Question

A satellite that revolves around the earth is a circle of radius 8000 km. The speed at which this satellite be projected into an orbit, will be
A. 3 km/s
B. 16 km/s
C. 7.55 km/s
D. 8 km/s

Answer 1

Hint: For the satellite to revolve in the orbit without being unaffected by the earth’s gravitational field, it must have orbital velocity at which it should move. Recall the formula for orbital velocity of the satellite. Convert the radius of the orbit from km to meter.

Formula used:
Orbital velocity, \[{v_o} = \sqrt {\dfrac{{GM}}{R}} \]
Here, G is the gravitational constant, M is the mass of the earth and R is the radius of the earth.

Complete step by step answer:
We have given that the radius of the orbit of the satellite is \[R = 8000\,{\text{km}}\].When the satellite is revolving in the orbit, it has orbital velocity at which it should move.

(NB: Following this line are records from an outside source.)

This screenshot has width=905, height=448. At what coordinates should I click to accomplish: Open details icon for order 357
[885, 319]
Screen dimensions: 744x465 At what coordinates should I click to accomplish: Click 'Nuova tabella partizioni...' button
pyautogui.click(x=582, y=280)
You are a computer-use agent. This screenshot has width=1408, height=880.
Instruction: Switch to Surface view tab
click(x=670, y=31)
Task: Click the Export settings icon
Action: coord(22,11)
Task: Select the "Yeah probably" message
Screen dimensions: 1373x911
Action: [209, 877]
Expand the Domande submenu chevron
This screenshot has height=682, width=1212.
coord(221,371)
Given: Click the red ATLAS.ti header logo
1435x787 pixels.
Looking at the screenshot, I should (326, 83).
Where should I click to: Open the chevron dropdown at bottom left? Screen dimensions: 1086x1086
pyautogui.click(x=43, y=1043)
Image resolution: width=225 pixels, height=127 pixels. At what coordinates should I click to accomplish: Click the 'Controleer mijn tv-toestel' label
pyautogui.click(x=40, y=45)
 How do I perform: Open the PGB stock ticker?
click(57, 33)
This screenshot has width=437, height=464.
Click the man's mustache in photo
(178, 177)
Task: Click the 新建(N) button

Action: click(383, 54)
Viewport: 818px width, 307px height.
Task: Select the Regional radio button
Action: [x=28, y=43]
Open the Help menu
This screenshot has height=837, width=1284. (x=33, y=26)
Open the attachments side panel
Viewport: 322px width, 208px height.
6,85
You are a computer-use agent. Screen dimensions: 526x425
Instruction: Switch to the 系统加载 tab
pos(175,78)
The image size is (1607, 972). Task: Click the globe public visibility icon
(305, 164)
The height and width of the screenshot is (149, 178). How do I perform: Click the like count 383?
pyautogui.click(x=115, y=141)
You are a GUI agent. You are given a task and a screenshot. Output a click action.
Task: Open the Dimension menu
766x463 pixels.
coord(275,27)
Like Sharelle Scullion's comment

We have the formula for the orbital velocity of the satellite in the orbit of radius R,
\[{v_o} = \sqrt {\dfrac{{GM}}{R}} \]
Here, G is the gravitational constant, M is the mass of the earth and R is the radius of the earth.
Substituting \[G = 6.67 \times {10^{ - 11}}\], \[M = 5.97 \times {10^{24}}\,{\text{kg}}\] and \[R = 8 \times {10^6}{\text{km}}\] in the above equation, we get,
\[{v_o} = \sqrt {\dfrac{{\left( {6.67 \times {{10}^{ - 11}}} \right)\left( {5.97 \times {{10}^{24}}} \right)}}{{8 \times {{10}^6}}}} \]
\[ \Rightarrow {v_o} = \sqrt {\dfrac{{3.982 \times {{10}^{14}}}}{{8 \times {{10}^6}}}} \]
\[ \Rightarrow {v_o} = \sqrt {4.977 \times {{10}^7}} \]
\[ \Rightarrow {v_o} = 7.55 \times {10^3}\,{\text{m/s}}\]
\[ \therefore {v_o} = 7.55\,{\text{km/s}}\]
Therefore, the satellite must be projected into the orbit with speed 7.55 km/s.

So, the correct answer is option C.

Note:The orbital velocity of the satellite is independent of the mass of the satellite. The only variable is the radius of the orbit. If the satellite revolves around the earth at very low altitude, its orbital speed must be very high. If the orbital speed is less than the required, the satellite will be attracted towards the surface of the earth due to the gravitational force.